Functiebeperkingen
De informatie over functiebeperkingen is ontleend aan een internationale standaard op dit terrein, de zogeheten OESO-indicator (Organisatie voor Economische Samenwerking en Ontwikkeling).
Bij gehoorbeperkingen is de indicator gebaseerd op vragen naar het kunnen volgen van een gesprek met één andere persoon of in een groep van drie of meer personen (zo nodig met hoorapparaat). Bij gezichtsbeperkingen gaat het om vragen naar kunnen lezen van kleine letters in de krant of op een afstand van vier meter iemands gezicht kunnen herkennen (zo nodig met bril of contactlenzen). Bij beweeglijkheidsbeperkingen wordt gevraagd naar kunnen dragen van een voorwerp van vijf kilo, bijvoorbeeld een volle boodschappentas, over een afstand van tien meter; naar uit stand kunnen bukken en iets van de grond oppakken en naar het kunnen lopen van vierhonderd meter zonder stil te staan.
De antwoordcategorieën op deze vragen zijn:
1. ‘zonder moeite’;
2. ‘met enige moeite’;
3. ‘met grote moeite’;
4. ‘kan niet’.
Zij die per deelonderwerp één of meer vragen met ‘met grote moeite’ of ‘kan niet’ hebben beantwoord, zijn beschouwd als functioneel beperkt voor dit onderdeel.

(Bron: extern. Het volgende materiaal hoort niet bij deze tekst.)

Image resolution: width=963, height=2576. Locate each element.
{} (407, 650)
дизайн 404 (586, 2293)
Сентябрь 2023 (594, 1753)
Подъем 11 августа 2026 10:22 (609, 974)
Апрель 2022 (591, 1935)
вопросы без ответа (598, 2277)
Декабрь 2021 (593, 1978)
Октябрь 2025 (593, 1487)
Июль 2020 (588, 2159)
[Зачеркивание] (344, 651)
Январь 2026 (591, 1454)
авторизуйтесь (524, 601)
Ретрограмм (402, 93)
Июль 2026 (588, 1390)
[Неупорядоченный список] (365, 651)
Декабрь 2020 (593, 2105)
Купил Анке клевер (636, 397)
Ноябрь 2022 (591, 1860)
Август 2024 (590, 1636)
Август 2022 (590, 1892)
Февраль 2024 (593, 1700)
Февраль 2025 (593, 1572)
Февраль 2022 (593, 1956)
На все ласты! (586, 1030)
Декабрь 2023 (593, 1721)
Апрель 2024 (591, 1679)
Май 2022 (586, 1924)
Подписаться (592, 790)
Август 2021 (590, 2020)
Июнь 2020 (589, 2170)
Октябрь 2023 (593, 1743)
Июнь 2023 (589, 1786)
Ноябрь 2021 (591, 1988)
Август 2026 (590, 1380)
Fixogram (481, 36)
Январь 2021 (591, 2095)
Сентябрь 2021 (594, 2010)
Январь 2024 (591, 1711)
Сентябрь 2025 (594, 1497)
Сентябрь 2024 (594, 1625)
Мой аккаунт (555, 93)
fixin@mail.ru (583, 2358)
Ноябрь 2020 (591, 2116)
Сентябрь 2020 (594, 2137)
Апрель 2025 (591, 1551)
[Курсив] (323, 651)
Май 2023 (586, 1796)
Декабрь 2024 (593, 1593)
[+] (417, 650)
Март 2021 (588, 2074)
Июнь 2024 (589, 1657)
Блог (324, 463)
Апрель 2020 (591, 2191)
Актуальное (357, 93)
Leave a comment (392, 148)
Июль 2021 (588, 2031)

De gegevens over functiebeperkingen zijn afkomstig uit het Permanent Onderzoek Leefsituatie (POLS). De jaarlijkse steekproefomvang van ouderen (55 tot 80 jaar) bedraagt ongeveer 2 500 personen. In dit geval zijn de onderzoeksjaren 2004, 2005 en 2006 uit POLS samengevoegd om een grotere steekproefmassa te verkrijgen en tot betrouwbare schattingen te komen. De hier gepresenteerde cijfers zijn gecorrigeerd voor leeftijd en geslacht. Bewoners van tehuizen en instellingen zijn uitgesloten van het onderzoek.